Aber was soll man da noch ernsthaft sagen? Das ist der ewig gleiche alte Wein, der nun in neuen Schläuchen aufgetischt wird. Die momentan in bestimmten Kreisen angesagte Forderung nach höheren Rüstungsausgaben wird instrumentalisiert, um das Rentensystem weiter unter Beschuss zu nehmen und der Privatisierung der Rente Vorschub zu leisten. Waren es sonst die „Lohnnebenkosten“, der „demografische Wandel“ oder der „Fachkräftemangel“, so ist es jetzt auch noch die „Bedrohung durch Russland“, die dafür herhalten muss, das Rentensystem unter Beschuss zu nehmen.

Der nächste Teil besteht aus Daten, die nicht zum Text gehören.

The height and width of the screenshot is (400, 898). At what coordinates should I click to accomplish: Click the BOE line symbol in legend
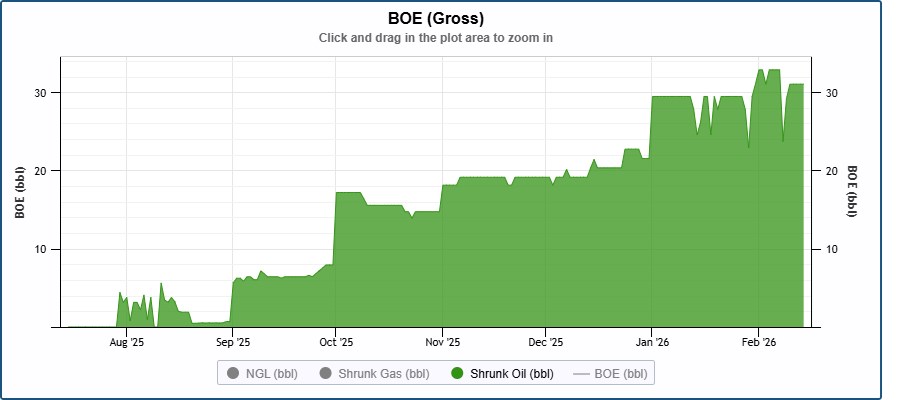[581, 374]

Als kleine Erinnerung am Rande – nicht, dass das irgendwas mit dem Thema zu tun hätte: Als Deutschland 1957 die jetzige Form der Umlagefinanzierung im Rentensystem verankerte, hatte Deutschland 4,1 Prozent Rüstungsausgaben. Dass der SPIEGEL da keine kritischen Nachfragen stellt, ist verständlich, hat er doch auch bei allen anderen Angriffen auf das Rentensystem nicht nur mitgemacht, sondern diese Angriffe selbst (mit)eröffnet.
Dennoch verschlägt die Dreistigkeit einem den Atem. Wir haben zwei vollkommen absurde Debatten – die der geforderten Hochrüstung und die der Kürzung der Renten. In beiden Debatten führt Schularick absurde Forderungen ins Feld. Doch Minus mal Minus ist ja bei dieser Argumentführung nicht gleich Plus. Was übrig bleibt, ist der Eindruck, dass wir uns mittlerweile vollends in einem Tollhaus befinden, in einer postfaktischen Ära, in der Ökonomen jeden Unsinn verbreiten können und Journalisten ihnen nicht widersprechen, sondern ganz im Gegenteil sogar die passende Plattform dafür bieten. Als kritischer Ökonom und Journalist weiß man gar nicht mehr, wo man da mit seiner Kritik überhaupt noch ansetzen soll – Tollhaus eben. Aber vielleicht ist dies ja der tiefere Sinn solcher Interviews, so sie denn überhaupt einen Sinn haben – die letzten „Normaldenkenden“ glauben zu machen, sie seien die Verrückten. Doch seien Sie sich gewiss, liebe Leser. Es ist genau umgekehrt.